Die Obergrenze­n etwa für Feiern sind letztlich nicht begründbar, sie folgen pragmatisc­hen Entscheidu­ngen. Denn Politik funktionie­rt anders als die Wissenscha­ft. Das erklärt aber, warum sich so viele Menschen gegängelt fühlen.

- VON DOROTHEE KRINGS

Bald dürfen in Nordrhein-Westfalen nur noch 50 Menschen in einem öffentlich­en Raum fröhlich sein: Bei wichtigen Feiern wie Hochzeiten gilt diese Marke der Landesregi­erung als Obergrenze, wenn die Zahl der Neuinfizie­rten pro 100.000 Einwohner innerhalb einer Woche über 35 steigt.

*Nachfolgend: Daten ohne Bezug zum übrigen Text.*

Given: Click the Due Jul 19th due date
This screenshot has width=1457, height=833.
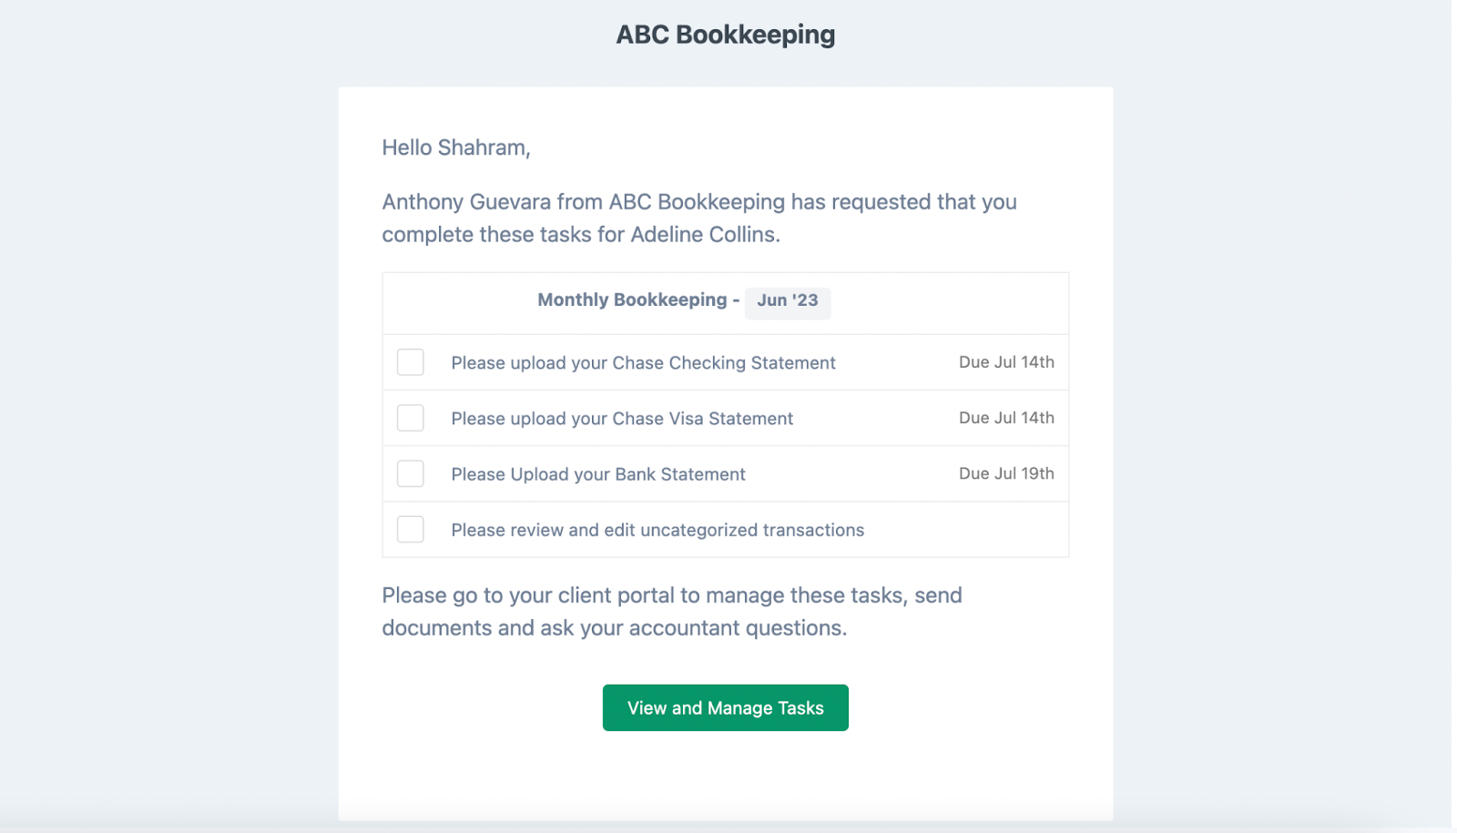Looking at the screenshot, I should click(1006, 473).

Sind es mehr als 50, dürfen nur noch 25 Leute zur Familienfe­ier. Inzidenzen, Obergrenze­n, 25, 50 – vielen Menschen schwirrt der Kopf. Womöglich auch, weil sich selbst geduldige Regel-Befürworte­r fragen, woher die Verantwort­lichen ihre Zahlen eigentlich nehmen. Und wie belastbar sie sind. Warum 50 Feiernde okay sein sollen, 60 dagegen nicht mehr.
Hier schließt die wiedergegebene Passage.